▸ THE TASK
Format the listing below as a JSON list of strings, with one string per line, from its first line up to and including the line with "The image size". Omit blank lines and leave the pictures out.

▸ DATA PROVIDED
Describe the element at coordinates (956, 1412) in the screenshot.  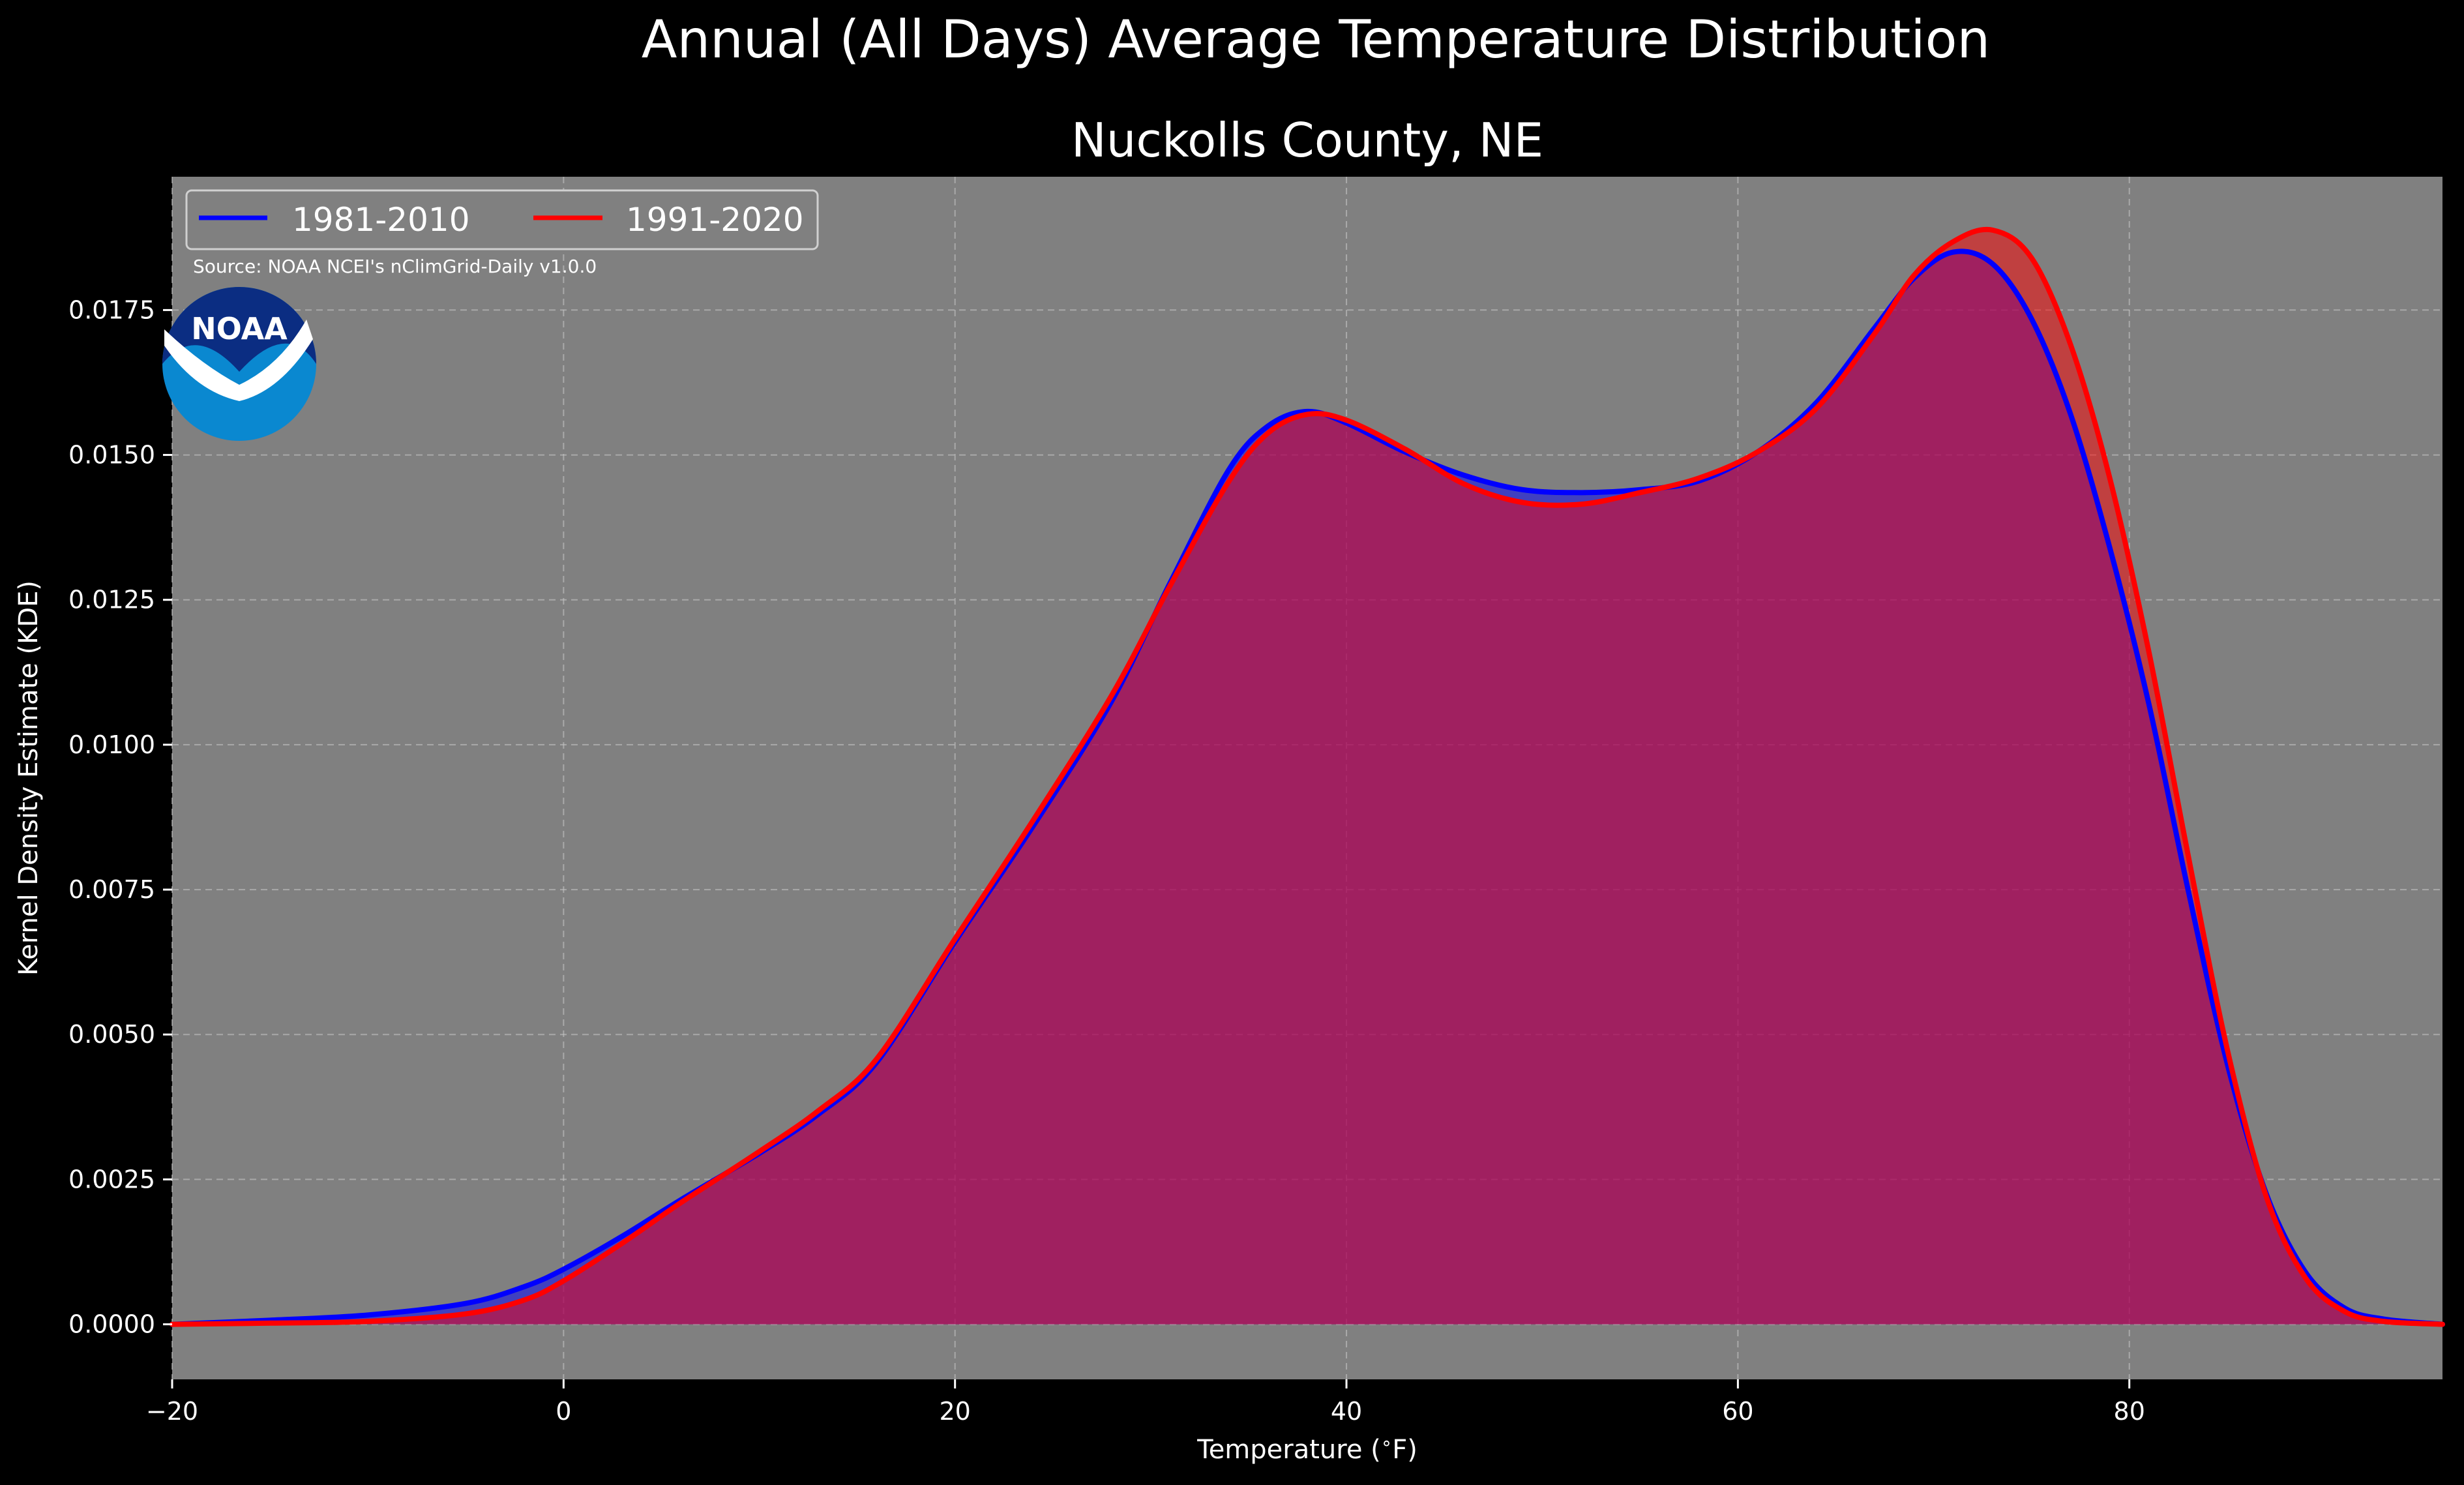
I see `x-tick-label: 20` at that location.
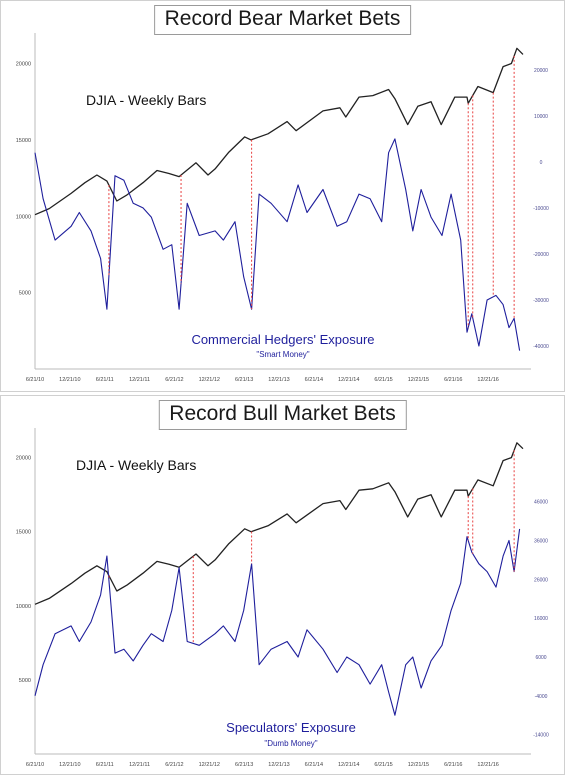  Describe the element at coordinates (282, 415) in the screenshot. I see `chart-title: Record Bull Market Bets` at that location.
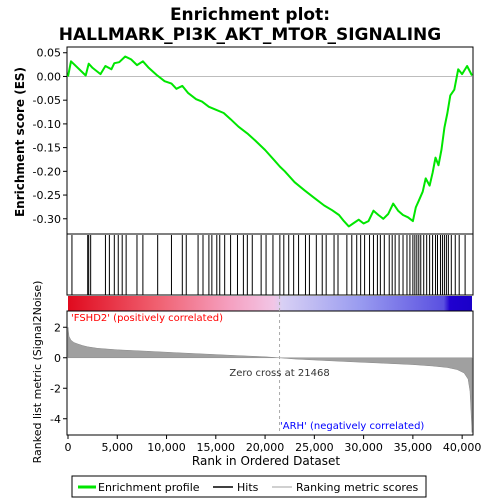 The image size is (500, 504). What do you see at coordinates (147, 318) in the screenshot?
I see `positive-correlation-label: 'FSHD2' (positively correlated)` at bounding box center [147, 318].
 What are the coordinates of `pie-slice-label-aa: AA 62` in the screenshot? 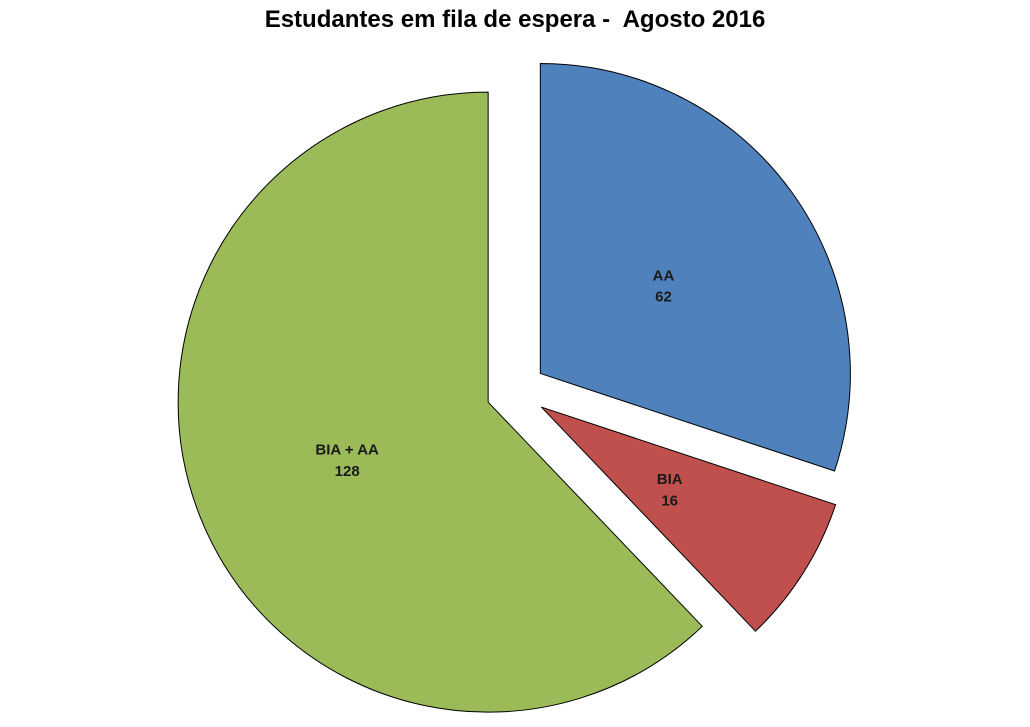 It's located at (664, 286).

▸ TASK OUTPUT
[
  "Describe the element at coordinates (956, 1412) in the screenshot.  ",
  "I see `x-tick-label: 20` at that location.",
  "  Describe the element at coordinates (282, 415) in the screenshot. I see `chart-title: Record Bull Market Bets` at that location.",
  " The image size is (500, 504). What do you see at coordinates (147, 318) in the screenshot?"
]